IEEE Open Journal of Signal Processing (Jan 2024)
Towards Automated Seizure Detection With Wearable EEG – Grand Challenge
Abstract
The diagnosis of epilepsy can be confirmed in-hospital via video-electroencephalography (vEEG). Currently, long-term monitoring is limited to self-reporting seizure occurrences by the patients. In recent years, the development of wearable sensors has allowed monitoring patients outside of specialized environments. The application of wearable EEG devices for monitoring epileptic patients in ambulatory environments is still dampened by the low performance achieved by automated seizure detection frameworks. In this work, we present the results of a seizure detection grand challenge, organized as an attempt to stimulate the development of automated methodologies for detection of seizures on wearable EEG. The main drawbacks for developing wearable EEG seizure detection algorithms is the lack of data needed for training such frameworks. In this challenge, we provided participants with a large dataset of 42 patients with focal epilepsy, containing continuous recordings of behind-the-ear (bte) EEG. We challenged participants to develop a robust seizure classifier based on wearable EEG. Additionally, we proposed a subtask in order to motivate data-centric approaches to improve the training and performance of seizure detection models.

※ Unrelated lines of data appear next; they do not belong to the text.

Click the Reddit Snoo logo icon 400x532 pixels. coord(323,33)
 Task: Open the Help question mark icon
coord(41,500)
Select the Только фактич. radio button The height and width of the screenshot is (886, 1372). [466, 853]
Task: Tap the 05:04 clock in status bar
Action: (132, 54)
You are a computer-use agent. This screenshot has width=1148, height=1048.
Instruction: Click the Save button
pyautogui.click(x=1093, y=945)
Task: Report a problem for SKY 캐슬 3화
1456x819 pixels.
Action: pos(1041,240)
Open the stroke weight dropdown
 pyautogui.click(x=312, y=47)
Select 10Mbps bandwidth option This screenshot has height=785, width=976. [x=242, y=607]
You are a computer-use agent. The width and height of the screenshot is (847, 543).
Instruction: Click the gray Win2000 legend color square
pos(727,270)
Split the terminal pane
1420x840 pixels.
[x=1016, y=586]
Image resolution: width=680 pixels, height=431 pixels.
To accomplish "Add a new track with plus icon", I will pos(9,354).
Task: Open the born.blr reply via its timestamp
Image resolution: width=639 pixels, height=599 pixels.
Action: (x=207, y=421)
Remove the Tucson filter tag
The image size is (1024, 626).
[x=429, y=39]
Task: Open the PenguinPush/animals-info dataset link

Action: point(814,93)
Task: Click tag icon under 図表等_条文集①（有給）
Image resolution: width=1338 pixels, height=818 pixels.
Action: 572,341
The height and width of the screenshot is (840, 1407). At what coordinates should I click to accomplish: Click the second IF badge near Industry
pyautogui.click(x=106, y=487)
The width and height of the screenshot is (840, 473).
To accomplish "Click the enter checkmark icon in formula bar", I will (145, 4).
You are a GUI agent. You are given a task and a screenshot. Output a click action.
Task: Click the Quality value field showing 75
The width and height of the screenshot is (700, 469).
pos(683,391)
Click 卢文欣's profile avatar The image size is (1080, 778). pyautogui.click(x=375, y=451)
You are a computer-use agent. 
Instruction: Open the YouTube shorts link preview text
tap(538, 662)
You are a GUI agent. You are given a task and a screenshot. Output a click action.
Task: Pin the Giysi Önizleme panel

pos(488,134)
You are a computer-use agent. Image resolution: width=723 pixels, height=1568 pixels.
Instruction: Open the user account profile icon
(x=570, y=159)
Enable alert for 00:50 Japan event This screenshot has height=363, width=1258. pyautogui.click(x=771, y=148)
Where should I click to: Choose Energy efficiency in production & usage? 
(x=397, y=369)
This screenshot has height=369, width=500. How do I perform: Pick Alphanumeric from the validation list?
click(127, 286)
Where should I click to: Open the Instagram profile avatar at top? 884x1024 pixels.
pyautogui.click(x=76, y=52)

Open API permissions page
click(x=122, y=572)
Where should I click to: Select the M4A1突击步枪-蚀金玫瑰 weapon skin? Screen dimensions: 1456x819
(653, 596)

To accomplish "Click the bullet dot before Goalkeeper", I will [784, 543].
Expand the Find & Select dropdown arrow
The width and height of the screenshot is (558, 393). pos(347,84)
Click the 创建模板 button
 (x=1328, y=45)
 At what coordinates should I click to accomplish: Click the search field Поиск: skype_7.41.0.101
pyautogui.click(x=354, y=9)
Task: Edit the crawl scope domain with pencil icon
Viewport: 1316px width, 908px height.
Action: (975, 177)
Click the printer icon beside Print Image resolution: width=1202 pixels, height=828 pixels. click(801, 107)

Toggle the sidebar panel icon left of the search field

An additional dataset, containing recordings with a bte-EEG wearable device, was employed to evaluate the work submitted by participants. In this paper, we present the five best scoring methodologies. The best performing approach was a feature-based decision tree ensemble algorithm with data augmentation via Fourier Transform surrogates. The organization of this challenge is of high importance for improving automated EEG analysis for epilepsy diagnosis, working towards implementing these technologies in clinical practice.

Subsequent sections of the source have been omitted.